## REQUIRED WORK
Begin at the line holding "285x274 pixels." and set down exactly each line through the last one below, omitting pictures. Include nothing else.

## RECORD EXCERPTS
BEGIN

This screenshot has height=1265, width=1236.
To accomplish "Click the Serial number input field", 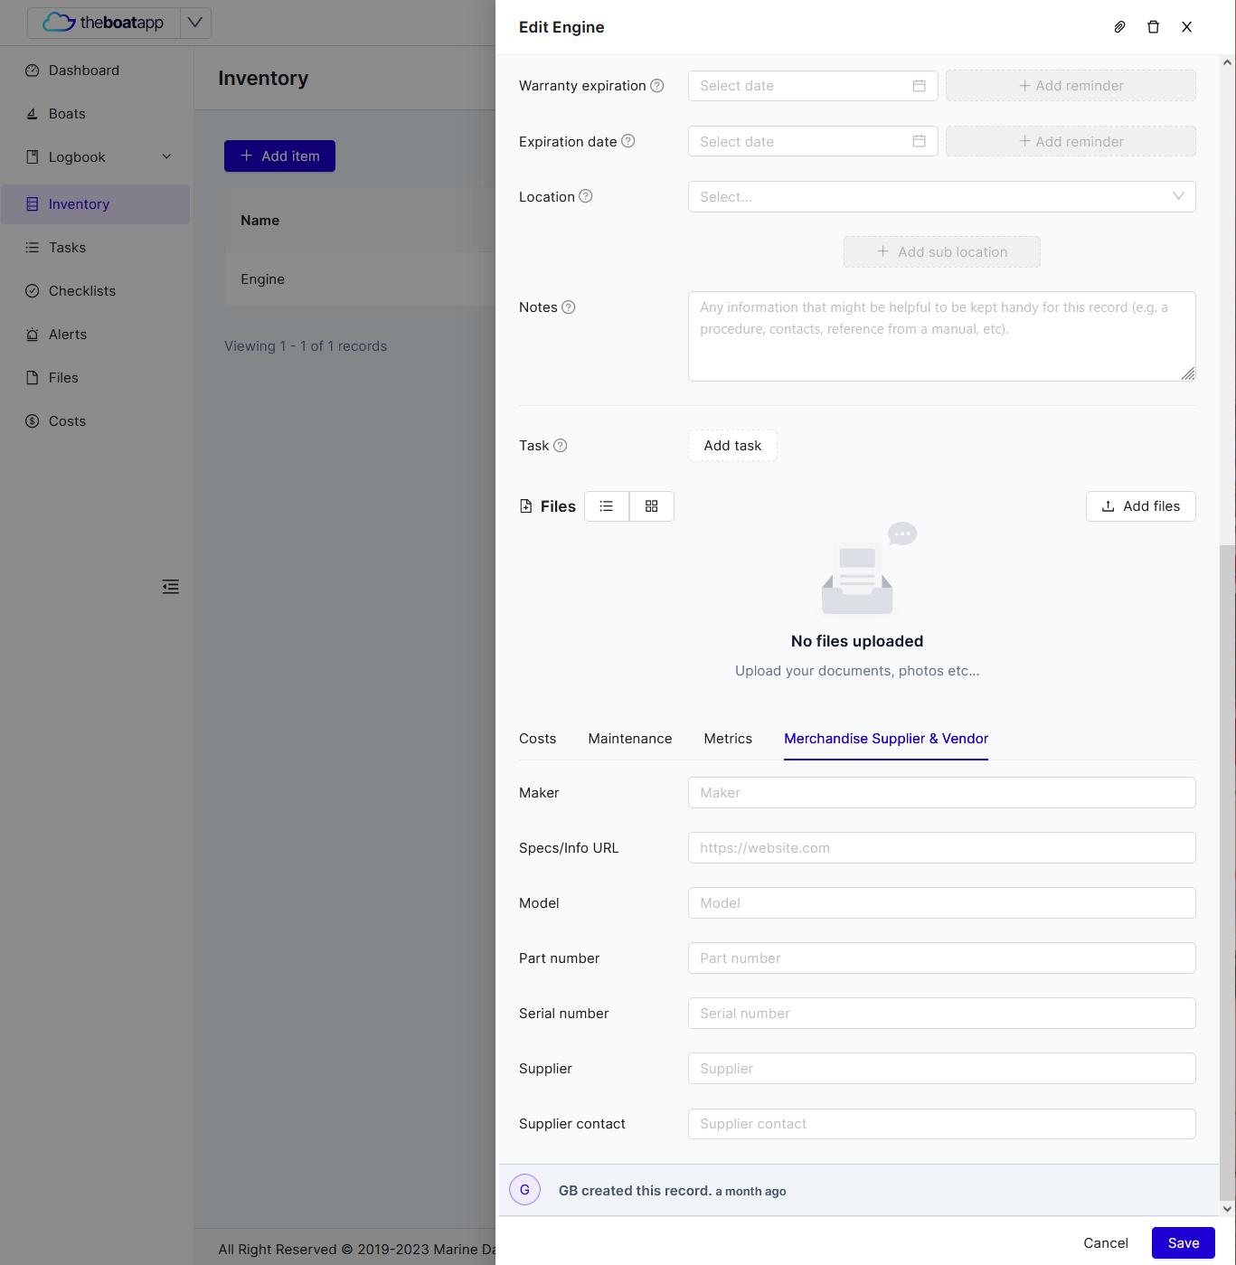I will click(941, 1014).
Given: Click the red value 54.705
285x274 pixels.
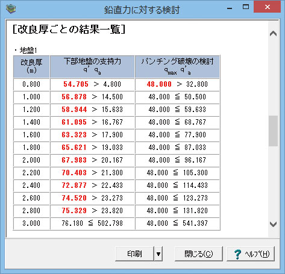Looking at the screenshot, I should (76, 84).
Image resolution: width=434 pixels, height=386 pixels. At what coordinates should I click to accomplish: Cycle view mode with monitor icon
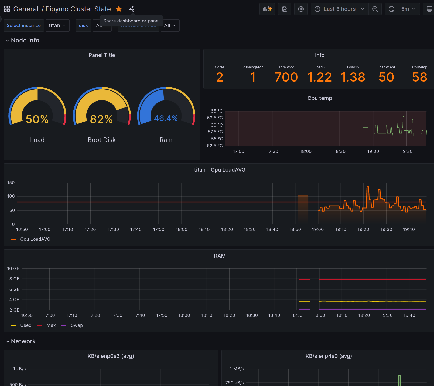429,9
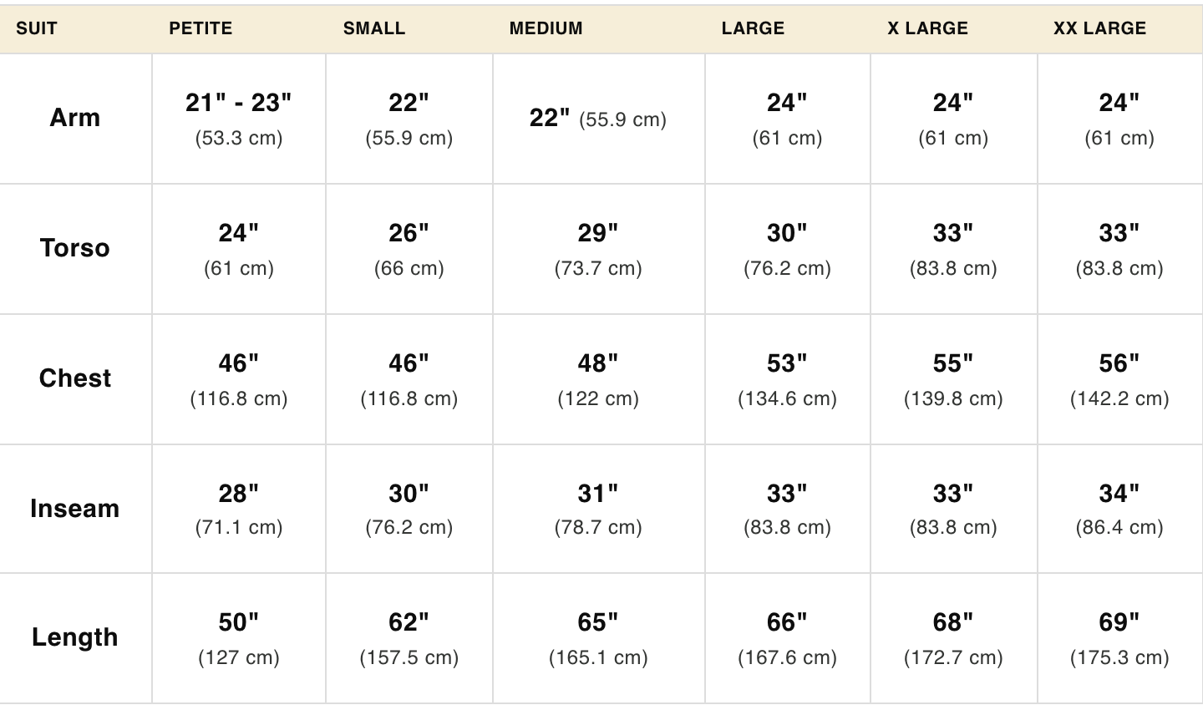Screen dimensions: 1203x705
Task: Click the Torso row label
Action: 75,248
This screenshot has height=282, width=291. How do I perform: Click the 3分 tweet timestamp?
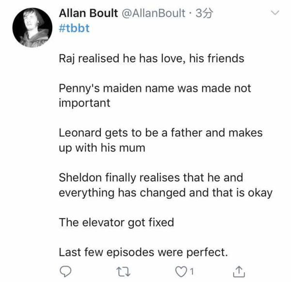pyautogui.click(x=204, y=14)
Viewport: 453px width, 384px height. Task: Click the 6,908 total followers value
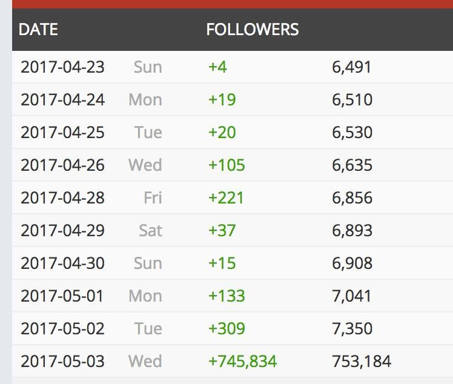tap(352, 263)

END

## SOLUTION
285x274 pixels.
Looking at the screenshot, I should (76, 84).
Image resolution: width=434 pixels, height=386 pixels. At what coordinates should I click to accomplish: Cycle view mode with monitor icon
429,9
Screen dimensions: 1203x705
Task: Click the Torso row label
Action: 75,248
This screenshot has height=282, width=291. How do I perform: Click the 3分 tweet timestamp?
pyautogui.click(x=204, y=14)
Viewport: 453px width, 384px height. Task: Click the 6,908 total followers value
tap(352, 263)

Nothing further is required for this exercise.